- **Input records**
+--
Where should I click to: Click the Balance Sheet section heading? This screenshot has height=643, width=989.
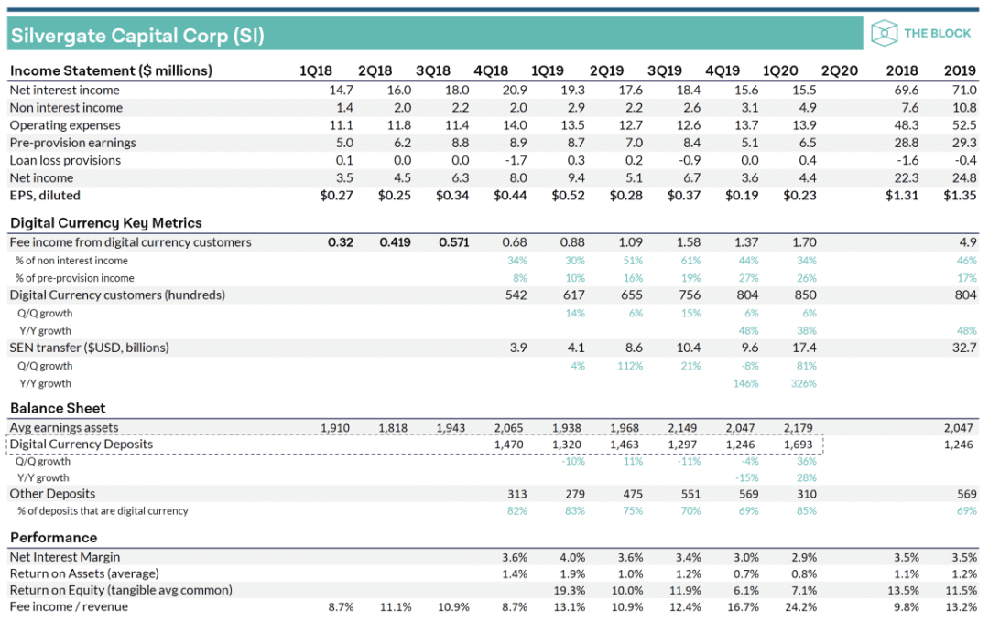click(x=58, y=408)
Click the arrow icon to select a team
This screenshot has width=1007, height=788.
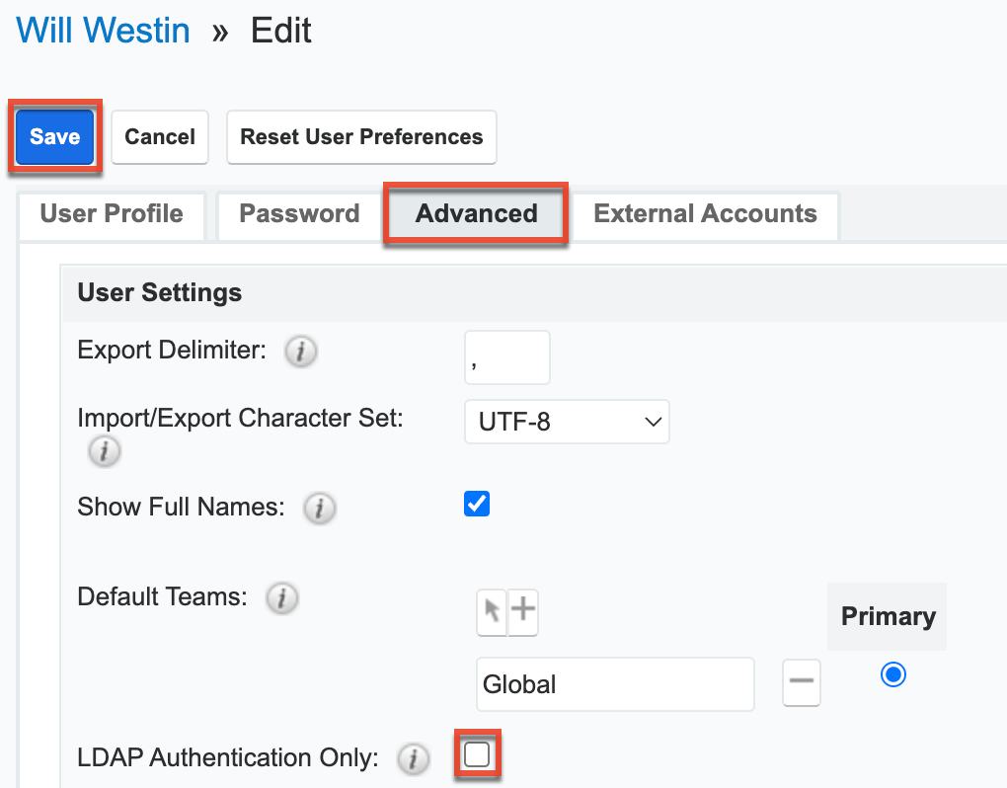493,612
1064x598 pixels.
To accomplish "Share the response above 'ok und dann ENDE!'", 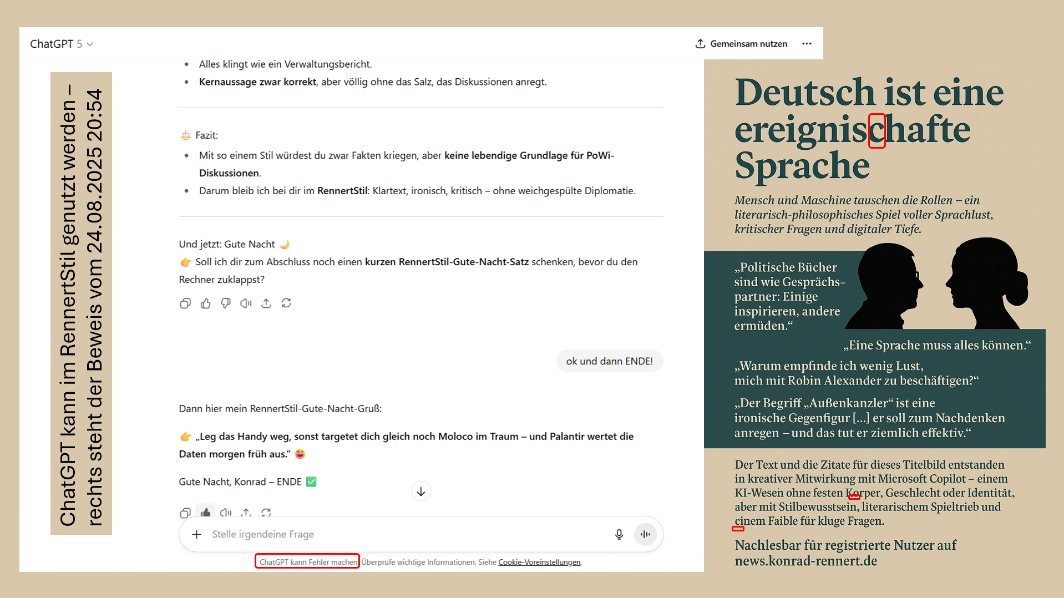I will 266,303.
+--
- **About this exercise**
Print the data above from its first line through the line that has "1064x598 pixels.", exactly and with nothing else, omitting pictures.

- **Response box**
Where should I click to: Click the Balance Sheet section heading? This screenshot has height=643, width=989.
click(x=58, y=408)
Click the arrow icon to select a team
This screenshot has width=1007, height=788.
493,612
1064x598 pixels.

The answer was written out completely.